Les Chansons des rues et des bois PDF

De tous les airs joués pendant les fêtes, il en est un que l’on entend en d’autres occasions, lorsque l’un de nos athlètes nationaux monte sur la plus haute marche d’un podium, aux manifestations patriotiques, ou lors d’une réception à l’étranger d’un de nos dirigeants. C’est un air assez méconnu des étrangers et dont peu de Belges connaissent encore les paroles que l’on apprend rarement encore dans les écoles. Les Chansons des rues et des bois PDF est vrai qu’à notre époque, on entend plus fréquemment le Vlaamse Leeuw Leeuw ou le Tchant des Wallons.

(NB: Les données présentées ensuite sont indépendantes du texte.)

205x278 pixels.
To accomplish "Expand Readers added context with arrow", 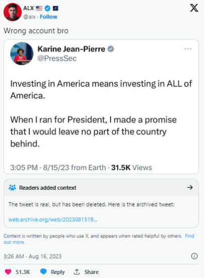I will pos(190,187).
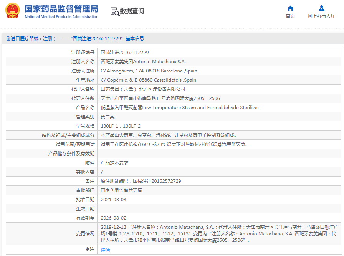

Alors, au risque de passer, avec fierté, pour un nationaliste, aujourd’hui où l’on parle beaucoup de fédéralisme, je vais vous rappeler, en bref, l’histoire de celle que tout Belge digne de ce nom salue.


« Les Chansons des rues et des bois » de Victor Hugo. Dramaturge, écrivain, poète, homme politique et intellectuel engagé français (1802–1885).

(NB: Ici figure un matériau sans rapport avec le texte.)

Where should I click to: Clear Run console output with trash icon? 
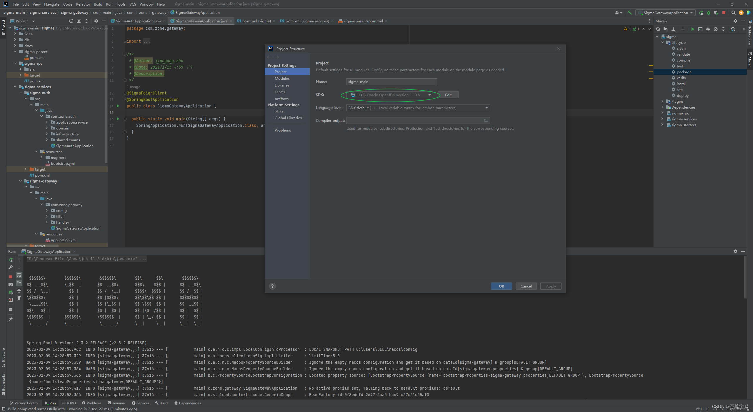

Je vous invite à retourner à l’époque où le Lion et le Coq chantaient de concert l’air devenu célèbre de « L’Amour sacré de la Patrie ». Cette oeuvre qui transporte à la scène la révolte du peuple de Naples contre la domination espagnole au 17e siècle avait été exécutée avec succès à Paris deux ans auparavant. Mieux vaut mourir que rester misérable! Pour un esclave est-il quelque danger?

Tombe le joug qui nous accable. Et sous nos coups périsse l’étranger! A des maux trop longtemps soufferts. La salle se leva répétant: « Aux armes, aux armes ! Ce cri courut comme une traînée de poudre dans la foule qui sortit du théâtre en hurlant: « Au National ! Se répandant dans les rues ils se dirigèrent tous vers les bureaux du journal pro-orangiste de Libri Bagnano, rédacteur principal du National, qui soutenait les prétentions du Roi Guillaume contre les libéraux et les catholiques belges coalisés. L’établissement fut saccagé tout comme les maisons du Ministre de la Justice Van Mannen, du Directeur de la Police de Knyff et du Procureur du Roi Schuerrnans, tous partisans de la maison d’Orange.

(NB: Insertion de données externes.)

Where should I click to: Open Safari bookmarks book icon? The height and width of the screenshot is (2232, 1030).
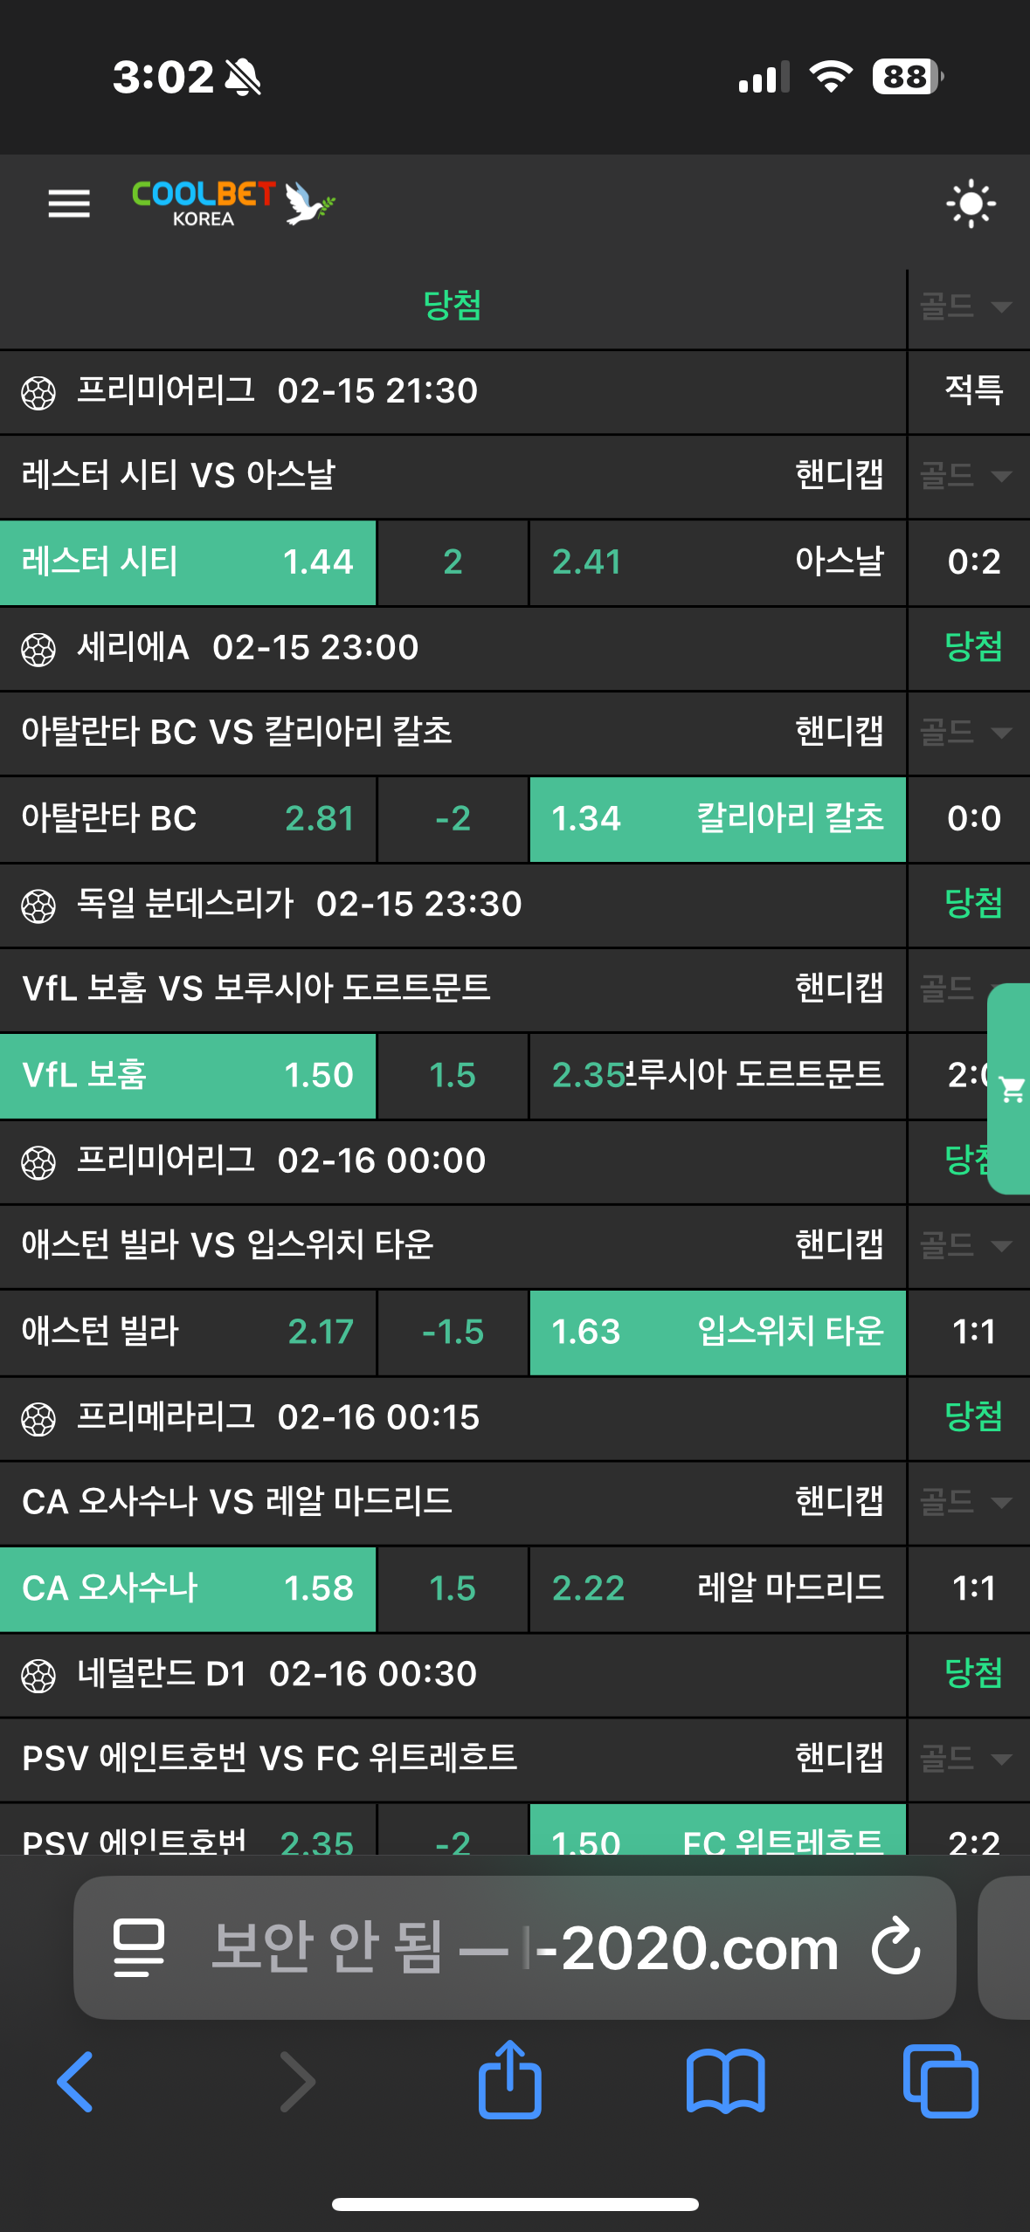pos(725,2081)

Le peuple belge d’alors en avait assez de subir les vexations et les inégalités, l’injustice et l’impôt. Je vous renverrai à vos livres d’histoire ou au lien ci-dessus pour en connaître tous les détails. La Brabançonne fut ce coup de clairon. La Parisienne, un hymne de Casimir Delavigne et qui est en fait une chanson allemande intitulée « Ein Schifflein sah ich fahren » chanson composée à ce qu’on présume en 1757, à l’occasion du siège de Harbourg, sur la rive gauche de l’Elbe.